Return every line of the records that includes the string "will".

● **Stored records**
===

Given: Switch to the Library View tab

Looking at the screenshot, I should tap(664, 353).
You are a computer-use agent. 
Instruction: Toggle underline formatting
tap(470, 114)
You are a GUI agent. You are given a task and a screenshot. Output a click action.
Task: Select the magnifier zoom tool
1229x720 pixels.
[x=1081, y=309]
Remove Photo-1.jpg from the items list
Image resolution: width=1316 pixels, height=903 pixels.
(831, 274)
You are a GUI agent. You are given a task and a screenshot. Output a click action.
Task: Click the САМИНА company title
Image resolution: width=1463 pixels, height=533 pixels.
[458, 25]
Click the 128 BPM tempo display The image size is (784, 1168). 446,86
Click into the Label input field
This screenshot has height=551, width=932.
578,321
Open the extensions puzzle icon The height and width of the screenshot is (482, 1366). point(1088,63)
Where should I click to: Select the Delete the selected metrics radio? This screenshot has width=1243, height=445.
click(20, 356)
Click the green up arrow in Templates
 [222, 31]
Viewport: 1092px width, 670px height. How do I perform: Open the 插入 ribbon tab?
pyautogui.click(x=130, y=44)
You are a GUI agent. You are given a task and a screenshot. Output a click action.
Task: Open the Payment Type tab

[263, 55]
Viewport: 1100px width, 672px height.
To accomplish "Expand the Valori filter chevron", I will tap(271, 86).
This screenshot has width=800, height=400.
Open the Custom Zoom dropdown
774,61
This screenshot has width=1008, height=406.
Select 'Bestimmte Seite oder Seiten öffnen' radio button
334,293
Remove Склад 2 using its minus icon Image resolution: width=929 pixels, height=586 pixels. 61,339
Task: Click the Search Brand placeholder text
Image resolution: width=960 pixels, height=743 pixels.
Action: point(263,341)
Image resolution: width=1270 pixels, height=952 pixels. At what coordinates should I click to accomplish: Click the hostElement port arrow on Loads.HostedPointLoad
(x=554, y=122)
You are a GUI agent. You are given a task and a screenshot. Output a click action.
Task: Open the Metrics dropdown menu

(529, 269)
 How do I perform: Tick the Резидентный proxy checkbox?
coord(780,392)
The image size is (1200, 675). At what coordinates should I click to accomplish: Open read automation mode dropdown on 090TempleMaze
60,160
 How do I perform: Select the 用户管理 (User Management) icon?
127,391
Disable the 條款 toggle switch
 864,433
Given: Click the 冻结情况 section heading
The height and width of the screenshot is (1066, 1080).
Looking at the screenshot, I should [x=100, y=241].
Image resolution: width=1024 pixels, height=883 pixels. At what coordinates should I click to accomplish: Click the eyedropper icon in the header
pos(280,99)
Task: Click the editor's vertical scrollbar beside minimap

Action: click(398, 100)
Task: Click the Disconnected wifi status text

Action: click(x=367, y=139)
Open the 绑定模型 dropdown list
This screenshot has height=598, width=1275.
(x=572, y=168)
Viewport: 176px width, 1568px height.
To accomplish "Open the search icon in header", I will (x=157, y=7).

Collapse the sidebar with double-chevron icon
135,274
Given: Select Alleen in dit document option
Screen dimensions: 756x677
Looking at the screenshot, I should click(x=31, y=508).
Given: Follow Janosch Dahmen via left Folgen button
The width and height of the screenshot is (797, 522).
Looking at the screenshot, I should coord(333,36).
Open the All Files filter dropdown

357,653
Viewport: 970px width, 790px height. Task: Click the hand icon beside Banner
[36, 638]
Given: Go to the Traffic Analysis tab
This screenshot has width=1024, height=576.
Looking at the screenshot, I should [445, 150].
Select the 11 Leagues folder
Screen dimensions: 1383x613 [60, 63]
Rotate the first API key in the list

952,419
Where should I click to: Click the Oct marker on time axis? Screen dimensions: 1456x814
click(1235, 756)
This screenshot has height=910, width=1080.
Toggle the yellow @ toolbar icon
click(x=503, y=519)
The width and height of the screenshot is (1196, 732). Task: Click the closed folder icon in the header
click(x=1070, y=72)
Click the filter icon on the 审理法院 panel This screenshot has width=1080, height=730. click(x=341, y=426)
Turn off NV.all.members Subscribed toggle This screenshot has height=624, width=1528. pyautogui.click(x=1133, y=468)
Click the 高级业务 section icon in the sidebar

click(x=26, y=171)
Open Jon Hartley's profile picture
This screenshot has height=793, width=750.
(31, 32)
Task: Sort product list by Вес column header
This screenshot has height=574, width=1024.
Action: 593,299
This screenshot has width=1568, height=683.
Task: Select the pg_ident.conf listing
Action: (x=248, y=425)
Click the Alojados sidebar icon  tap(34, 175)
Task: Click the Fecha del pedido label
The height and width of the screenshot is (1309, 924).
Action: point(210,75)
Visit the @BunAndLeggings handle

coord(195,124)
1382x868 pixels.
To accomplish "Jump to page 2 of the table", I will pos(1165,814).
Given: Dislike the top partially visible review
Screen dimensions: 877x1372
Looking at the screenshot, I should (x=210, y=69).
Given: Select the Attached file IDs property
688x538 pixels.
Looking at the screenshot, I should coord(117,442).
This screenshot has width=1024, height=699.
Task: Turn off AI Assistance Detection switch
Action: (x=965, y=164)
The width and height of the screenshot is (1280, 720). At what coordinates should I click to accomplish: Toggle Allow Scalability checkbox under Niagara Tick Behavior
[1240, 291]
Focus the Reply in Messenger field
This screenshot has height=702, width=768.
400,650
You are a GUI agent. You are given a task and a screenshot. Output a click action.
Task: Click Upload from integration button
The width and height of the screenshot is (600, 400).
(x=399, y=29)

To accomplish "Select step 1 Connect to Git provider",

===

● **Written solution**
To accomplish "Expand the Valori filter chevron", I will tap(271, 86).
To accomplish "Open the search icon in header", I will (x=157, y=7).
To accomplish "Jump to page 2 of the table", I will pos(1165,814).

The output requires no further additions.